There is no need for a debate when the answer is so clear:

The clear answer to any of these debates, may they be computer related
or not, is:

 "Use what you understand, what you want to use, and where it is
applicable for use"

If one doesn't want to upgrade and doesn't need features and does want
to take some time figuring out how djb-products work, then do so. If you
have been taught to write bind zone files use that. If you want a
clickety-click interface, use the bloody Windows DNS server.*

(* = or the many other frontends for eg bind,djbdns,powerdns,nsd etc)

Greets,
 Jeroen

--

============ ROUND 1: BIND vs DJBDNS ==================================

How many LoC (w/out comments) in DJBDNS?     :   9,932 lines
How many LoC (w/out comments) in BIND 9.2.2? : 204,970 lines

They are at 9.2.4 already btw ;)

Security Guarantee in DJBDNS? : Yes, $500 USD (unclaimed)
Security Guarantee in BIND?   : No.

Without features you can't have much bugs now can you ? :)

There are always people complaining about bind, that it is fat, has bugs
etc, but they always forget that most of the time they where the folks
asking for all the features. For that matter, if you want to have
something simple as IPv6 support, you will need to go to a third party
for djbdns. Not even thinking about stuff like dnssec, updates and the
many other things that make life easier.

Then again depends on what you want to use something for ;)
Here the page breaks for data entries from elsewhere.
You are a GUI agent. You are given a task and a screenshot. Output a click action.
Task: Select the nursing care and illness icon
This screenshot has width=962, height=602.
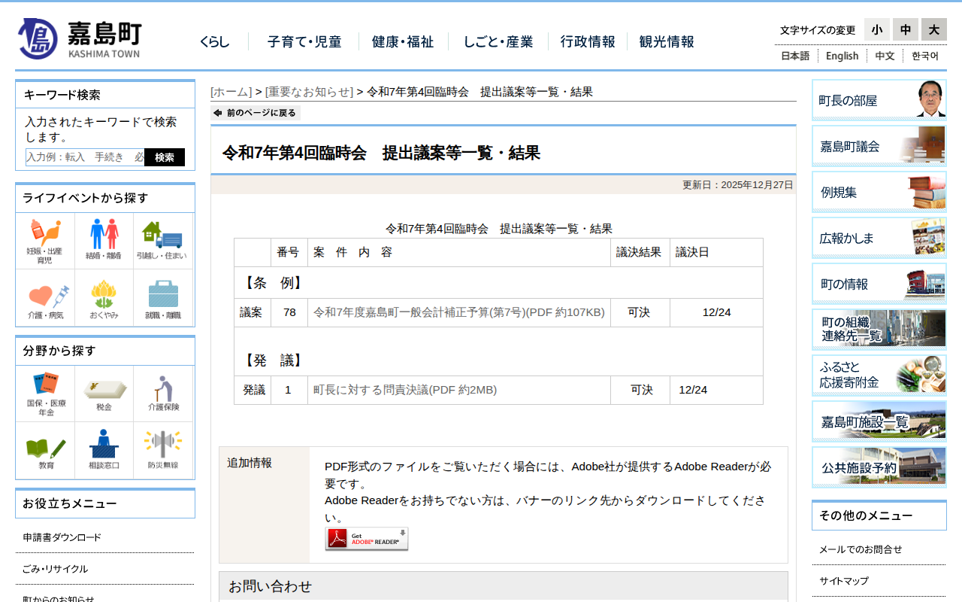(45, 299)
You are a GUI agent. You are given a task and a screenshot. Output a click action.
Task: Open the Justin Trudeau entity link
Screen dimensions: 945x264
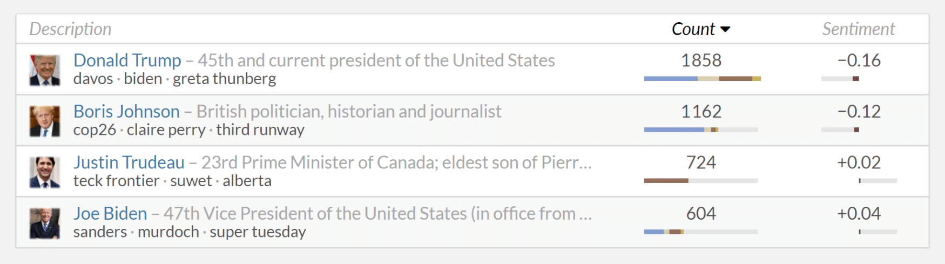[x=129, y=163]
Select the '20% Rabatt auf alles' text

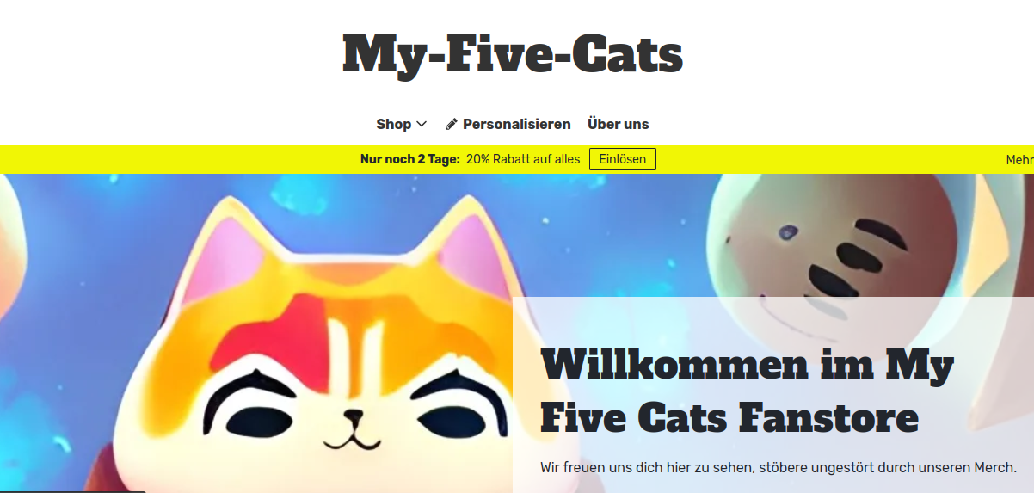click(523, 159)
Special SPF records in qmail? You will have to patch it yourself if you
want to make it work ;)

<SNIP>

  2002:
  -----
    --> http://www.cert.org/advisories/CA-2002-15.html (1)
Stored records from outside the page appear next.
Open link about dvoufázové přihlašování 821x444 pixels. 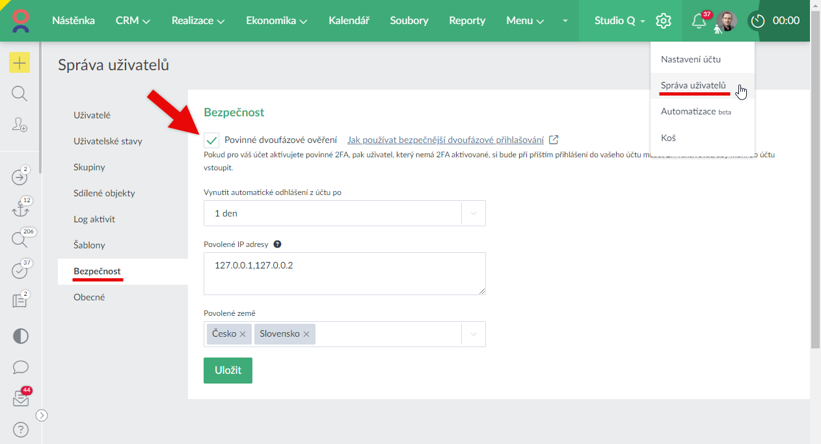click(x=446, y=140)
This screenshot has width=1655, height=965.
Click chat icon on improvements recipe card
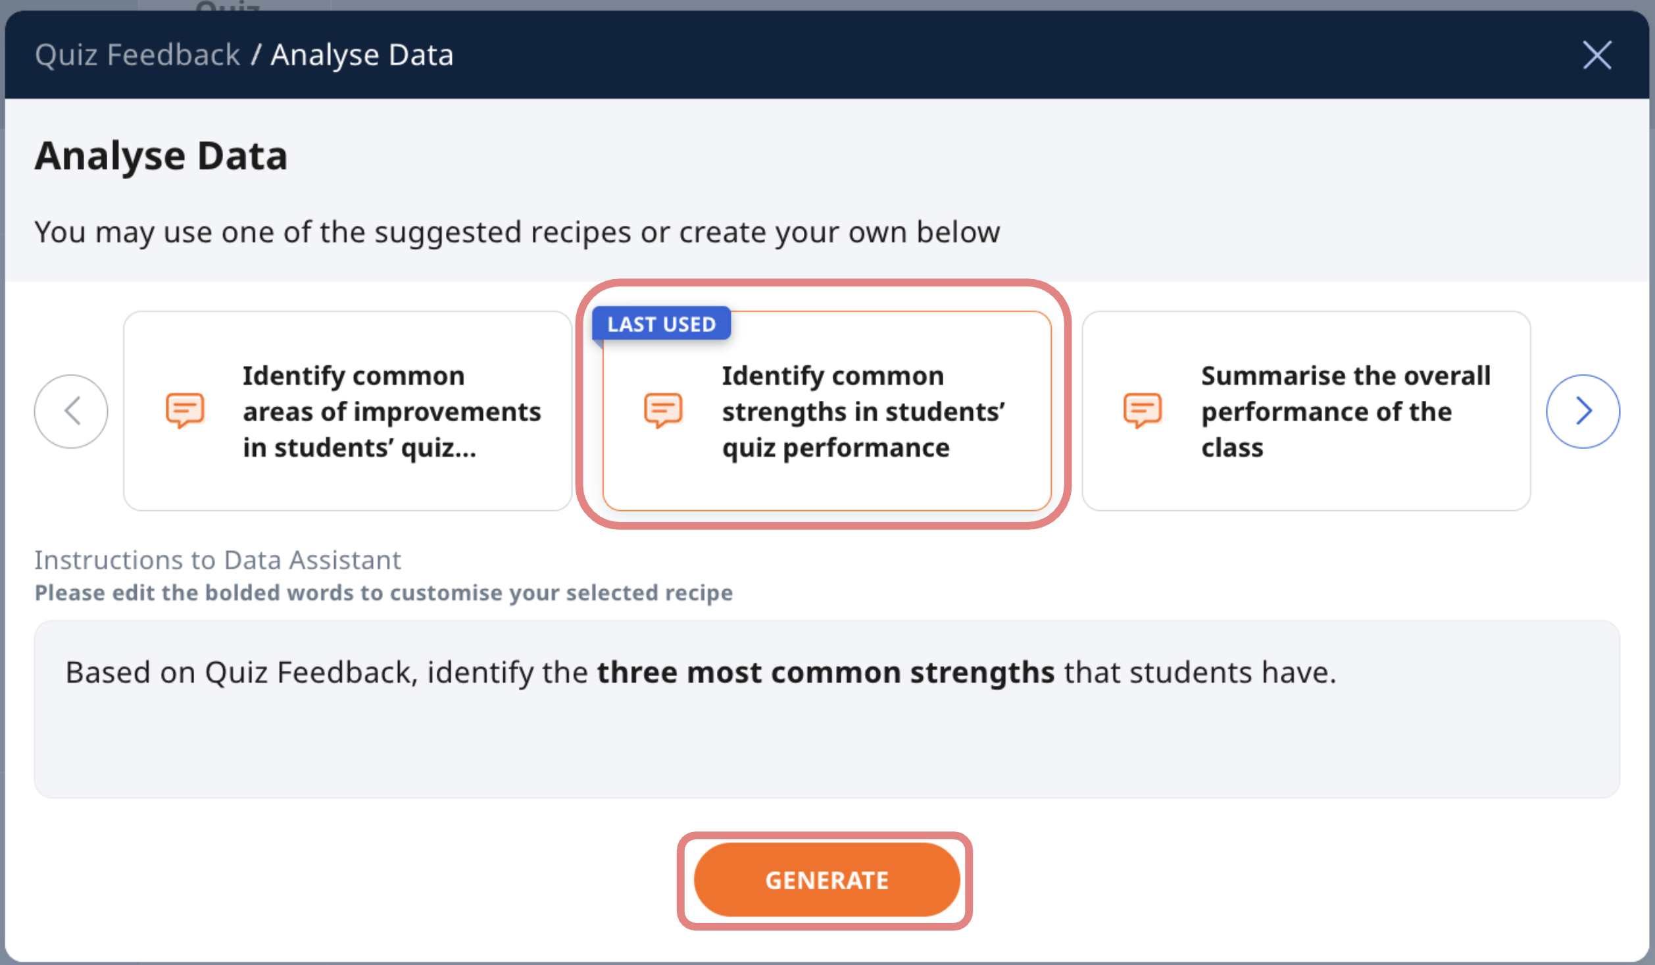[x=185, y=411]
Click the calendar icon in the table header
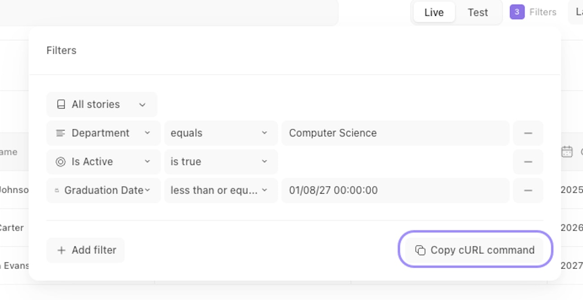Screen dimensions: 583x300 (567, 152)
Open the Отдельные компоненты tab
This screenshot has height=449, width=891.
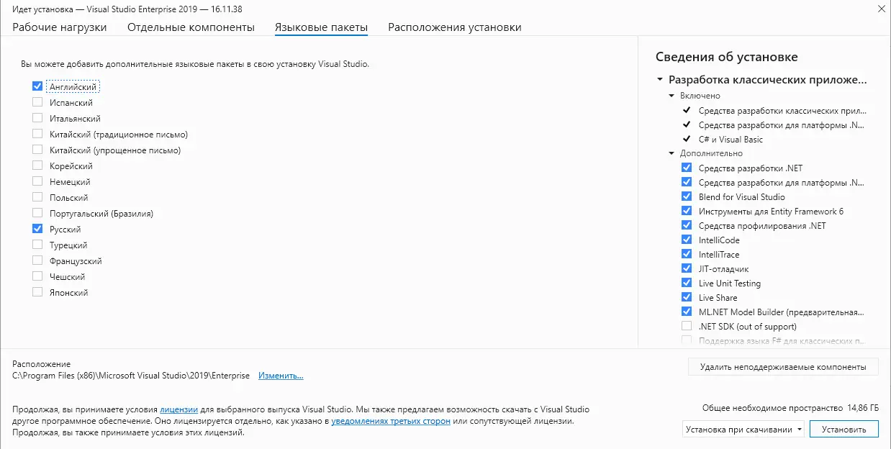pos(191,27)
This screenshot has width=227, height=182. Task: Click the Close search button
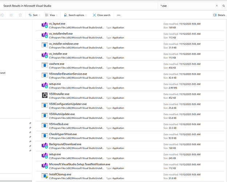coord(101,15)
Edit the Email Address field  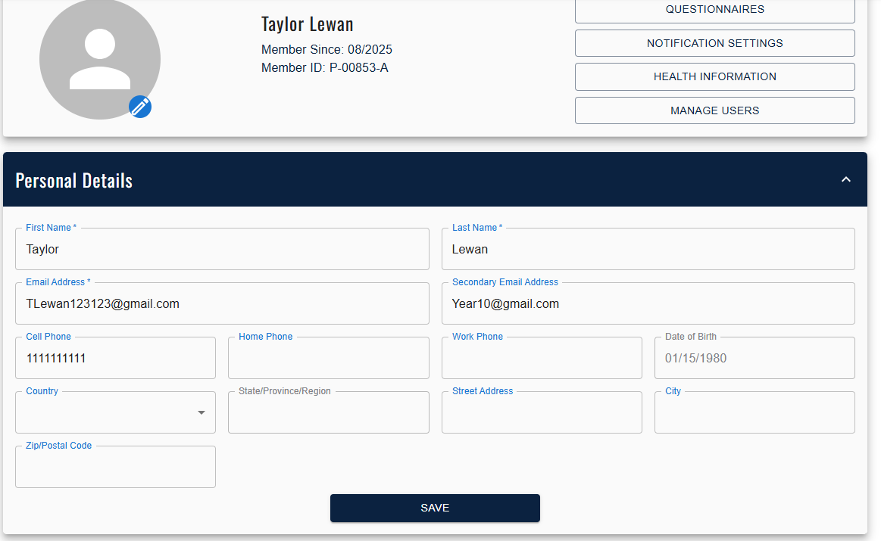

"Domain Name System (DNS) servers running ISC BIND 9 prior to 9.2.1"

This was the last bug, that was 2 years ago.. wheee!
Even OpenSSH had to be updated more than that.
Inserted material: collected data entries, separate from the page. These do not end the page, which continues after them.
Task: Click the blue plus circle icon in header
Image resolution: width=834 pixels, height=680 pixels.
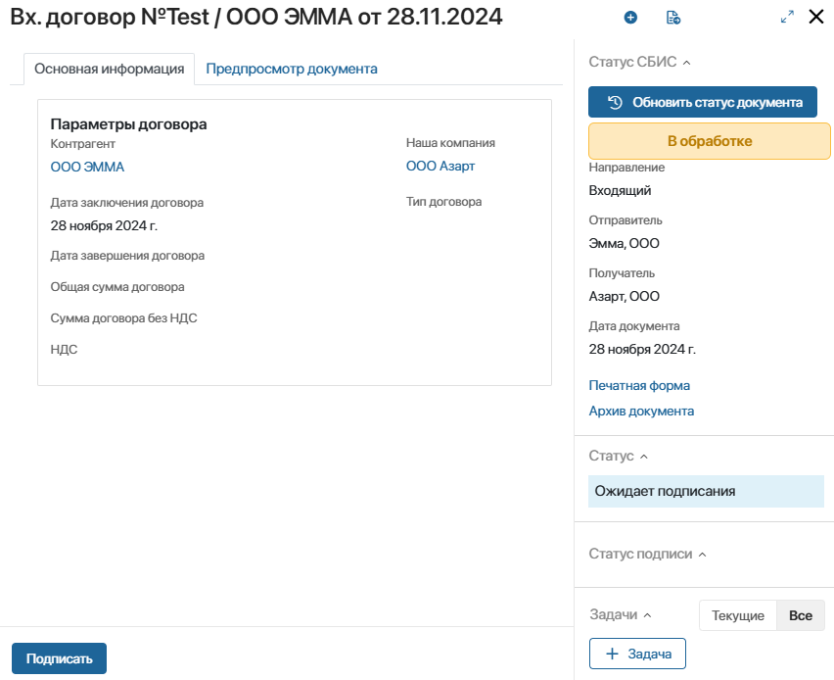Action: tap(630, 17)
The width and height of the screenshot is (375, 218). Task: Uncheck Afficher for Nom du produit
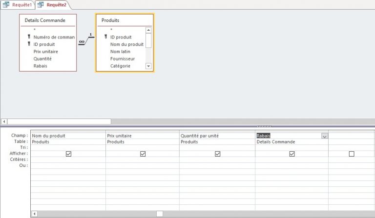[68, 154]
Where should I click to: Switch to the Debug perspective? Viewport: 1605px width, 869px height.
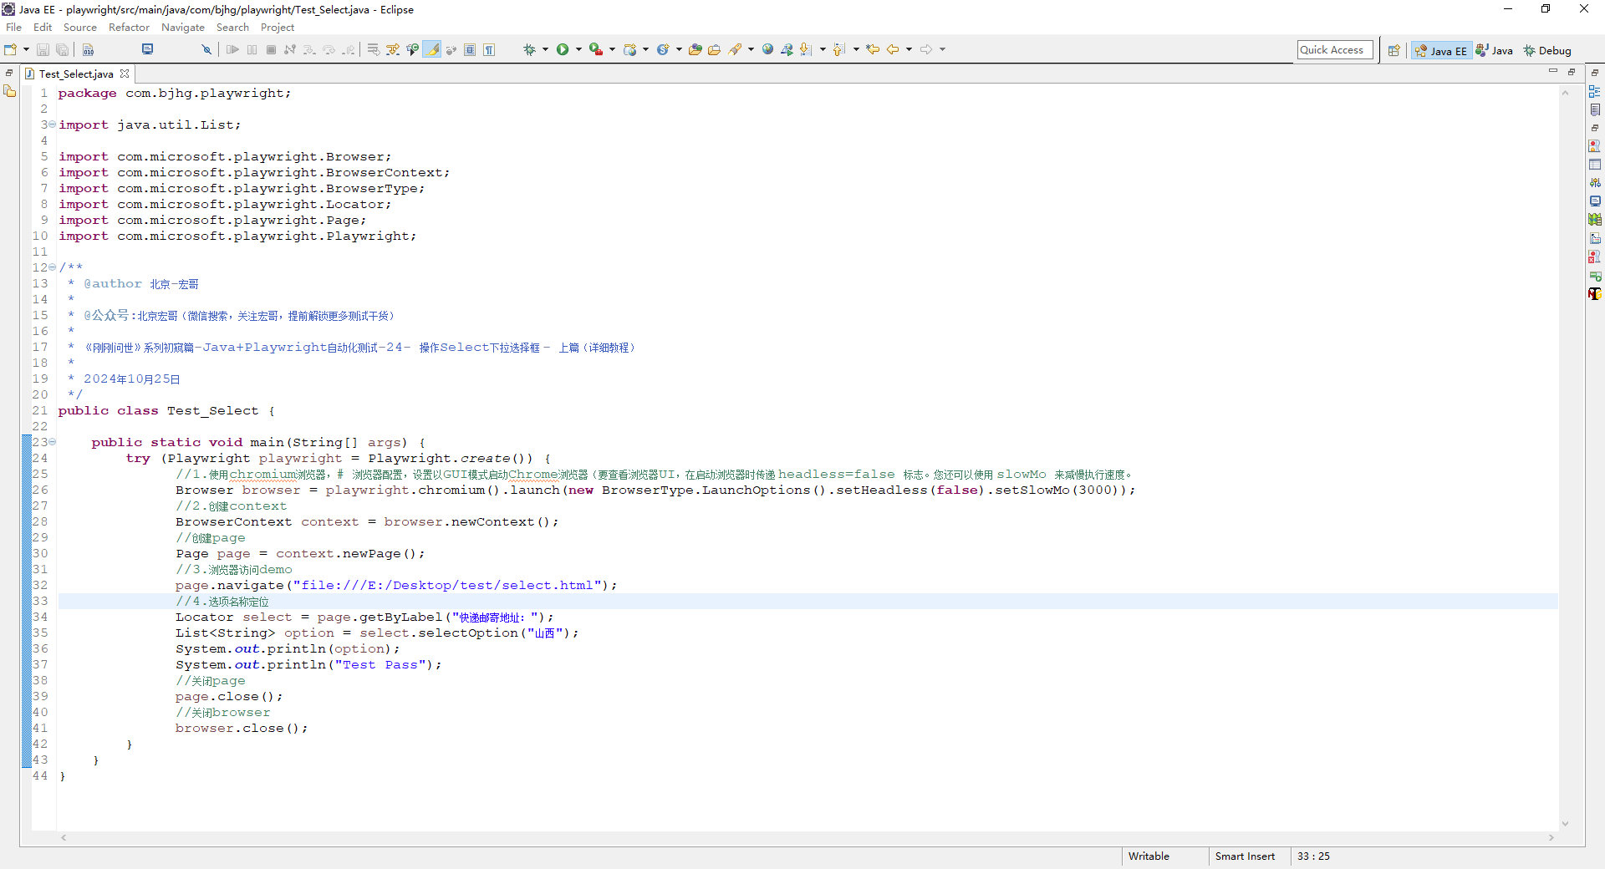[1546, 51]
    --> http://www.cert.org/advisories/CA-2002-19.html (2)

Not BIND and this includes glibc, guess what djb uses :)

    --> http://www.cert.org/advisories/CA-2002-31.html (4)

"Systems running various versions of BIND 4 and BIND 8"

that is not BIND9

  2003:
  -----
    --> http://www.cert.org/advisories/CA-2003-01.html (1)

CERT® Advisory CA-2003-01 Buffer Overflows in ISC DHCPD Minires Library

DHCP != BIND ;)

  - This was probably one of the single largest exploits (as regards
     vendor** impact and potential damage) the Internet has ever seen.
     In plain English, it was f*****g HUGE.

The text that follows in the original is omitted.